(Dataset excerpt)
►

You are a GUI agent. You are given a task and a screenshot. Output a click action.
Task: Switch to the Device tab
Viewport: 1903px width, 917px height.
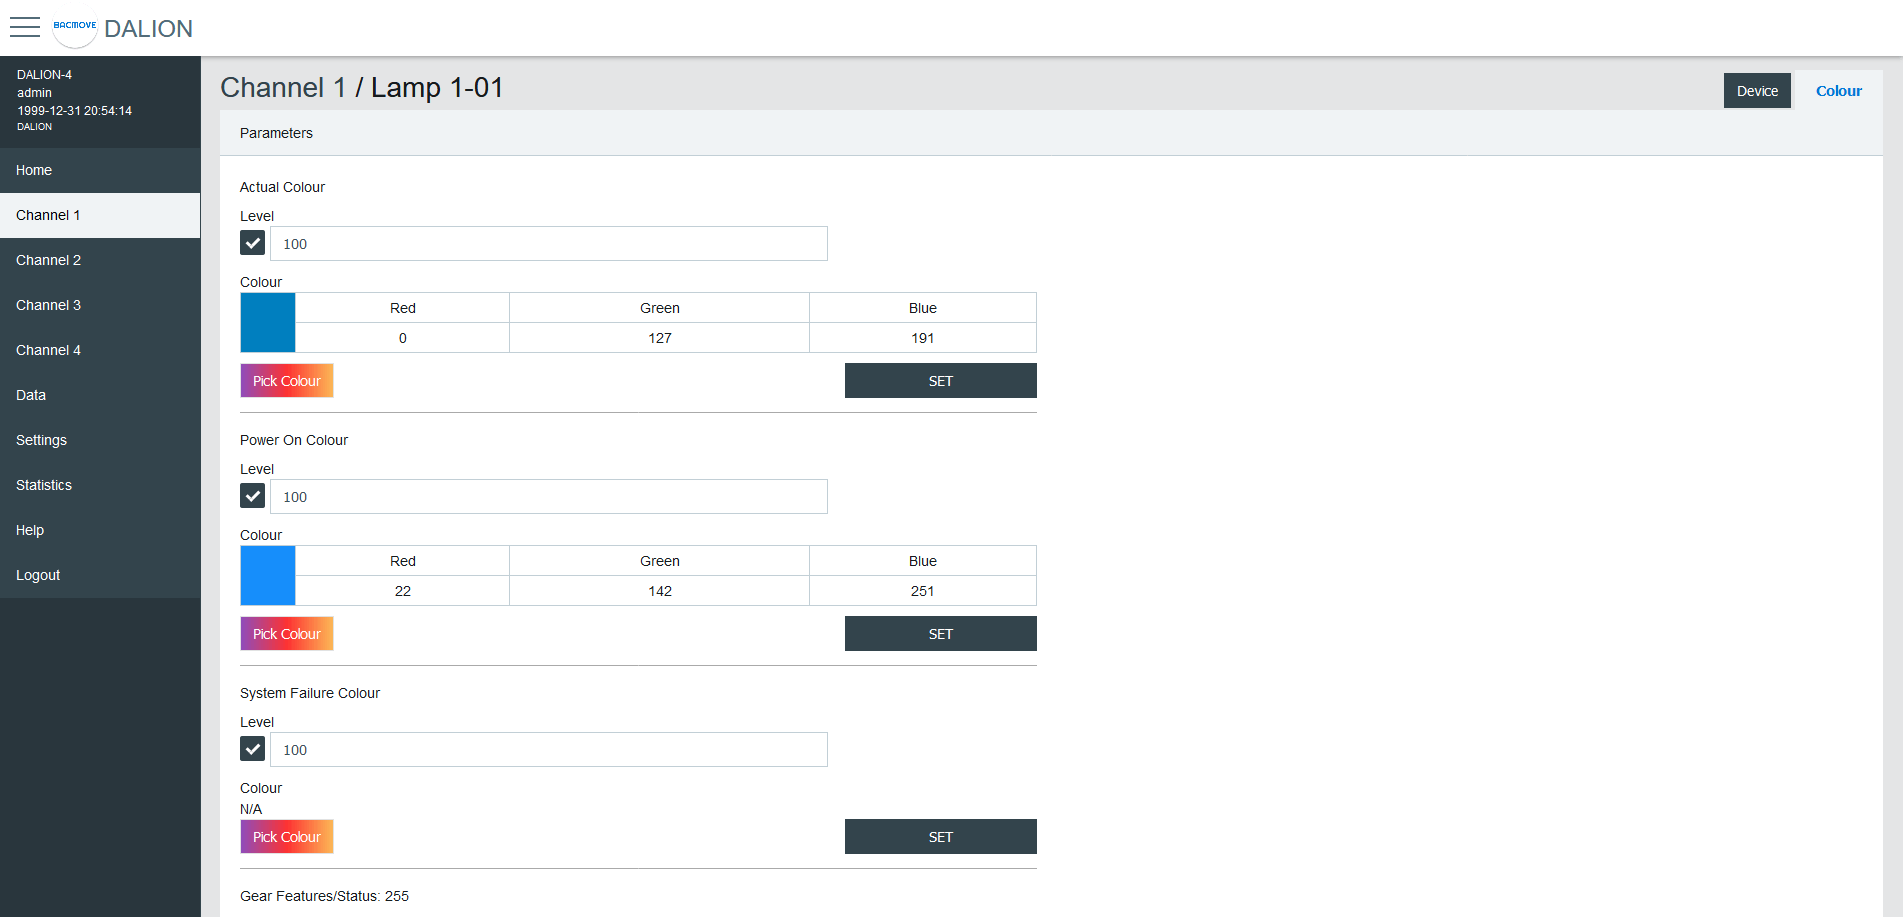click(1756, 91)
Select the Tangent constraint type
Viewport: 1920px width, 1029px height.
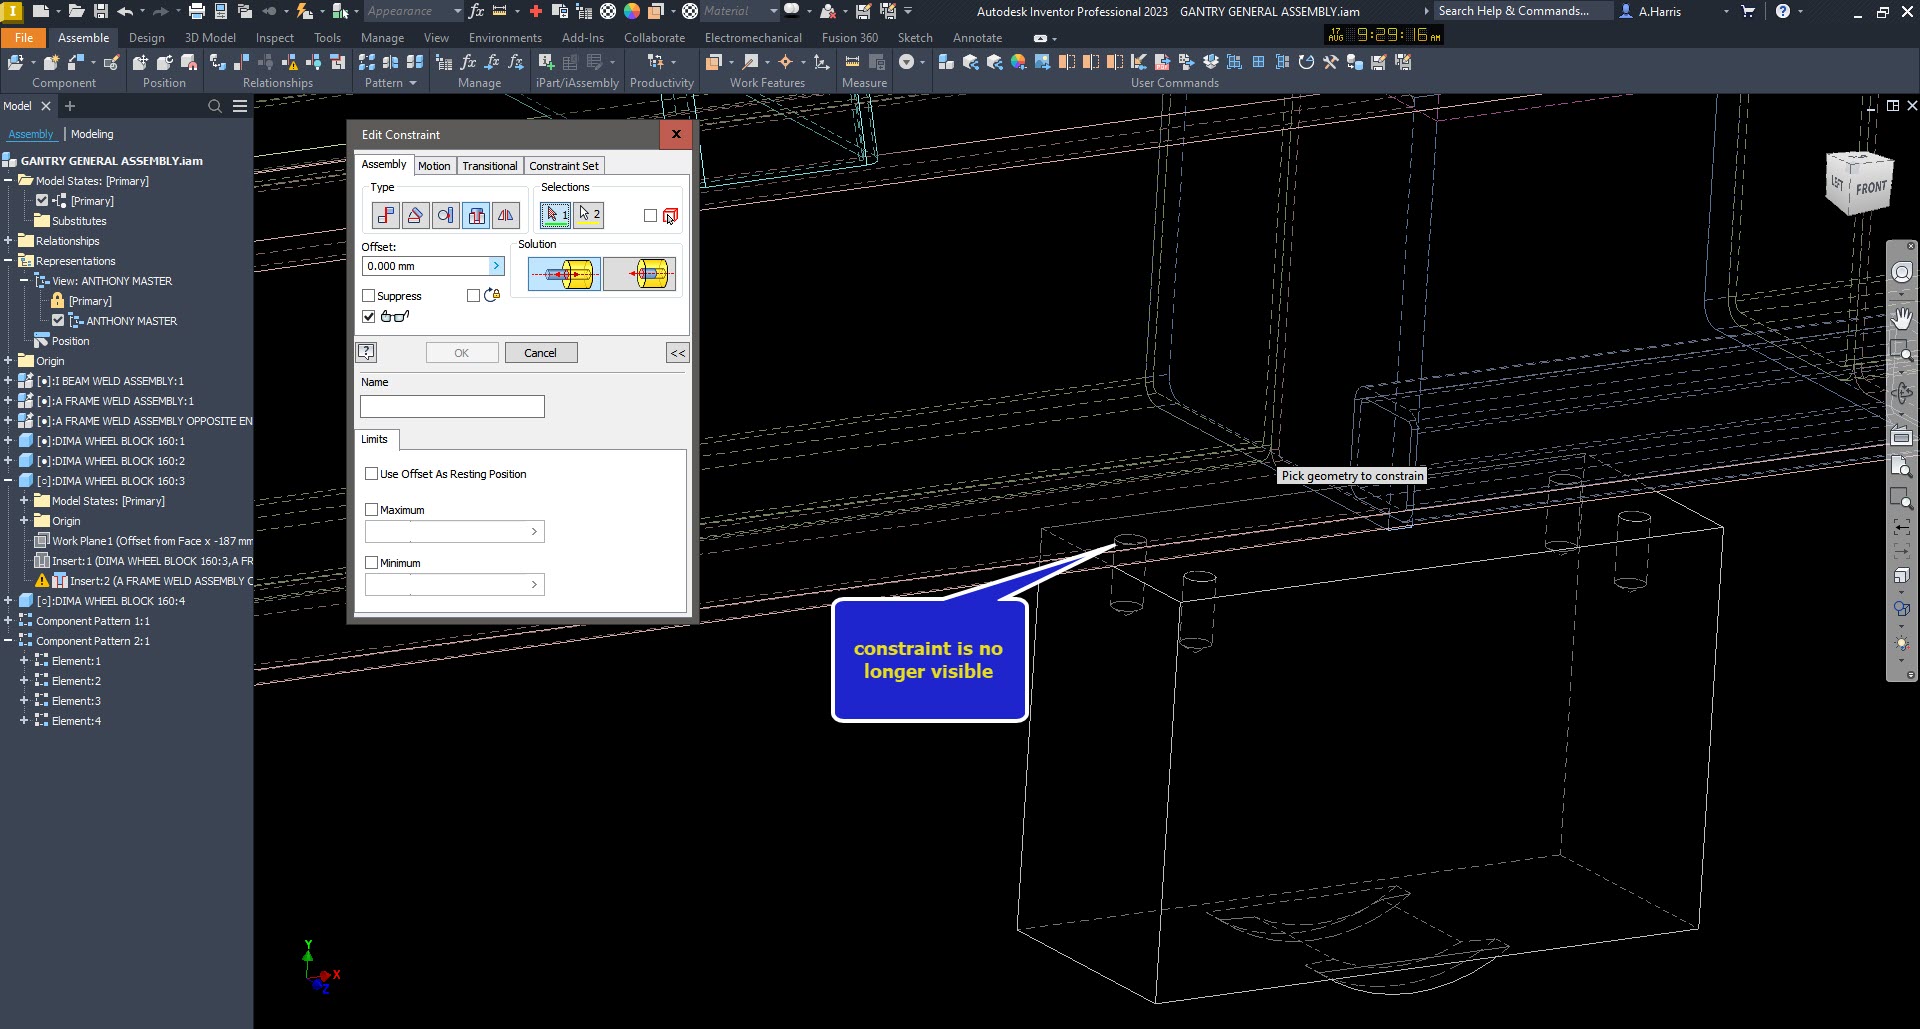pyautogui.click(x=446, y=215)
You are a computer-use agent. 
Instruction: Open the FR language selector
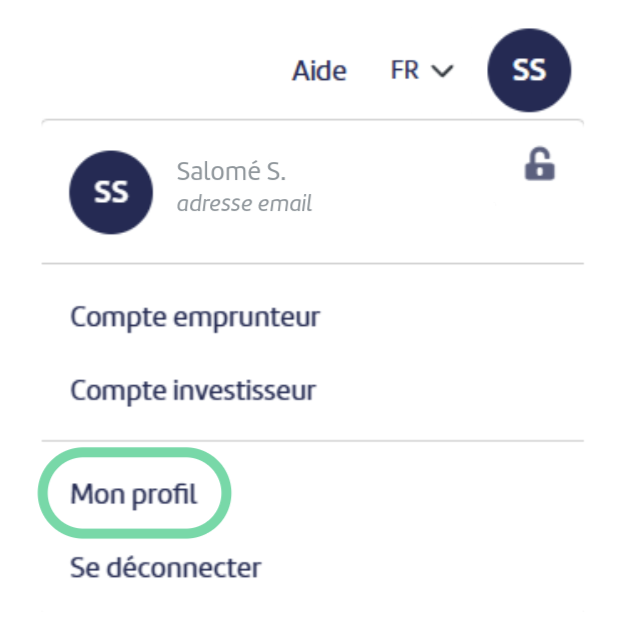click(x=422, y=70)
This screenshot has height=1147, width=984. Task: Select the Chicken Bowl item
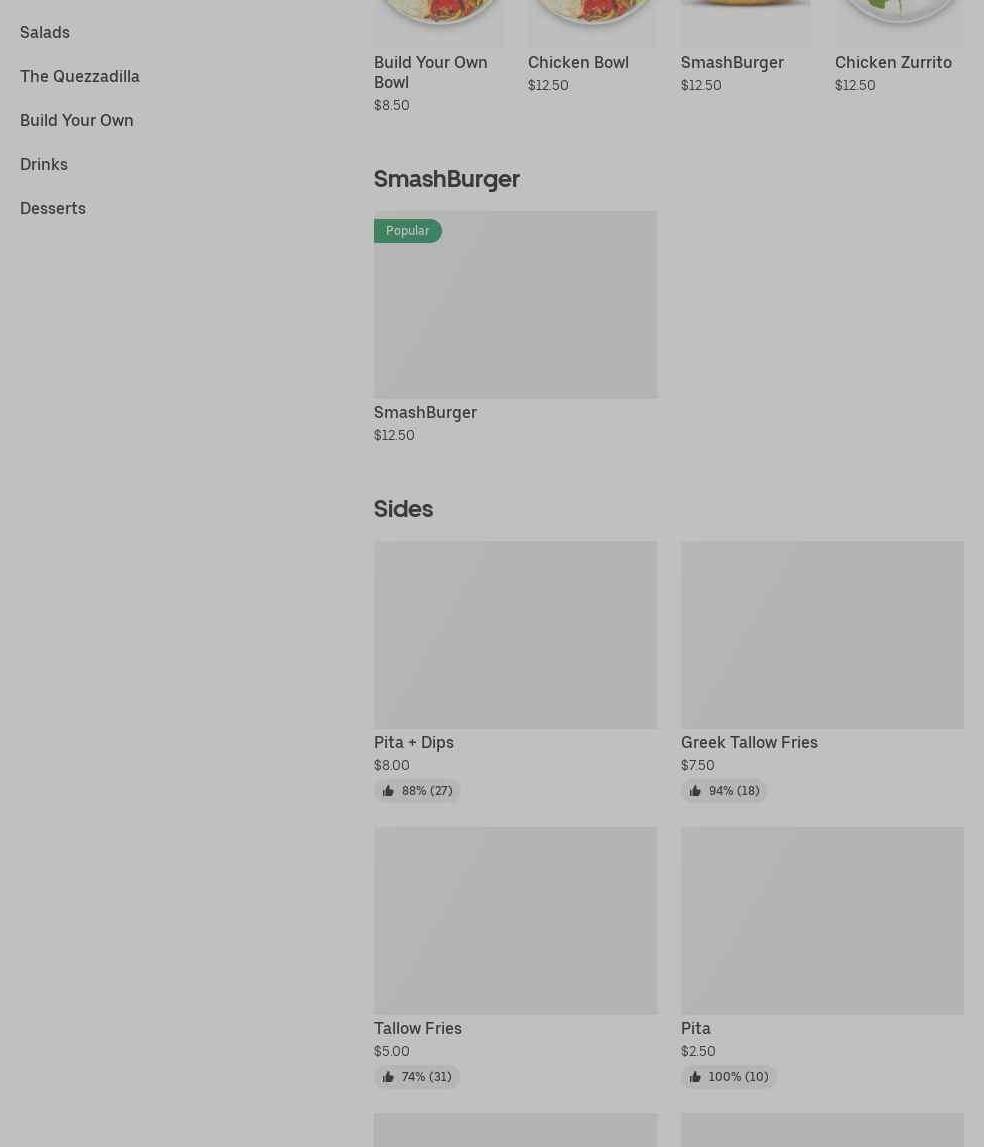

◄

**What is needed:** Quote word for word the part of the rows that opens with the line containing "Select the Tangent constraint type" and runs through the end of the rows. Leave the pictures out.

**Completed exercise:**
Select the Tangent constraint type
Viewport: 1920px width, 1029px height.
pyautogui.click(x=446, y=215)
You are a computer-use agent. 
Instruction: Open the FR language selector
click(x=422, y=70)
This screenshot has height=1147, width=984. Task: Select the Chicken Bowl item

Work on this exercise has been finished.